Teaching Philosophy
With background in such a variety of areas -- graphics, web design, media art, human computer interaction, media arts and technology -- one of my greatest goals has been to fully integrate these fields in my teaching and research. What has shaped this goal, moreover, and guided my progress towards it, has been a vision of advanced technologies as simply another type of artistic, expressive tool. For this purpose, it has been my attempt to teach and use new technology not for the sake of technology, but rather as a means towards designing better and more effective modes of expression. My approach to teaching is to offer students a blend of on-demand, job-applicable skills, an awareness of their impact on society and culture, and experimentation and exploration of new ideas, techniques, and methods to further their fields of interest. My experience as a media artist, interaction designer, and instructor has taught me the value and benefit of bringing together diverse backgrounds and disciplines to form creative approaches to projects. In mentoring my students to develop their own creativity, my dual approach is to model the mental habits of exploration and collaboration and to bring to my students the new techniques, methods, and means towards finding their own voices and visions in design.
I see teaching as a form of interaction that necessarily involves giving and sharing between myself and my students. The form this interaction takes is affected by what the instructor knows and where students’ needs and interests lie. In order to discern these needs, the most important quality an instructor can have is a deep, practical knowledge of her field, and of the foundational points of knowledge that students will need in order to enter it themselves. In this sense, as an instructor and mentor, my job is to understand what students need in advance. This anticipated need, moreover, depends not only on the course requirements but also on the students and their own level of experience, whether they have the necessary background knowledge or not, or need to review their background knowledge.
Conversation and critique sessions are by far the most important part of my courses. Artists and designers should have their own critical point of view and voice, confident to judge creative artworks. In my class, it is essential that students learn how to evaluate and critically think about their own projects and how to their ideas with other students. In critique sessions, my strategy towards cultivating students’ confidence in their voices and judgment necessarily means withholding my own direct answers,, rather allowing students to find their own critical perspectives. Active participation in these group discussions is crucial not only to the learning process of a course, but to giving students the critical confidence to become artists and designers who can raise their own voices in their professional fields. This has been the most crucial point of feedback in my student evaluations, that I always encourage students to raise their voices.

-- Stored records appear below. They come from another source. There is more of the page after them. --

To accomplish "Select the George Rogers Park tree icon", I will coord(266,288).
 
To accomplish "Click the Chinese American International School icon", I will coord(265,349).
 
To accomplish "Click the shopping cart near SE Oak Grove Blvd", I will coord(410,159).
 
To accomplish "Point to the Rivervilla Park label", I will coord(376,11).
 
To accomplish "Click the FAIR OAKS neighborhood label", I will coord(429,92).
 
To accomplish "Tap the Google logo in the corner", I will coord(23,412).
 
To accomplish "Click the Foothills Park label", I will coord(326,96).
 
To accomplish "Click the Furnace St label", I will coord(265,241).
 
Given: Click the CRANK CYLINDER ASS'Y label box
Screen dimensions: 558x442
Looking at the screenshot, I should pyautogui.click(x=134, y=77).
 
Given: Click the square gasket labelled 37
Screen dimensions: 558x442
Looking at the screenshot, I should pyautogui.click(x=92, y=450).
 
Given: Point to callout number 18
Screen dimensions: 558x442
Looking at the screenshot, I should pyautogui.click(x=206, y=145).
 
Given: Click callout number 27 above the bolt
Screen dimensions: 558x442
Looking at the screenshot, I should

The constant evolution of tools for generating and interacting with new media provides me with an opportunity to also learn from my students, enabling me to pass on knowledge from one year’s class to the next. To this end, I am encouraging students to be producers of knowledge, themselves, and foster this through my own genuine interest in new tools and approaches. The fear some students have of technology is one of the most common obstacles in teaching media art. Because of this, it is crucial to help students overcome this fear by engaging them and allowing them to explore their own interests through the medium. To do this, I have created many demonstrations and class examples for students to improve and update the class materials and contents every quarter, which helps students to see and be inspired by the constant evolution of the field.
Although my past teaching has focused on graphic and web design, visual arts, multimedia, interactive environments, digital media programming, and data visualization, my interdisciplinary teaching experience in combination with my span of scholarly interests would enable me to teach a wide range of classes in areas such as typography, history of media art and graphic design, 2D/3D animation, HCI, basic computer science, and audio engineering. Obviously not every student wants to be an electronic media artist, or even an artist at all. My previous professional experience in media industry offers different perspectives from a production, art practice and academic point of view. Born and raised in dynamic Seoul, Korea, I have traveled around the world for international exhibitions, conferences and art events. I intend to expand my students’ horizons not only artistically but also culturally, inspiring them to think independently and elaborate their roles as art practitioners in society.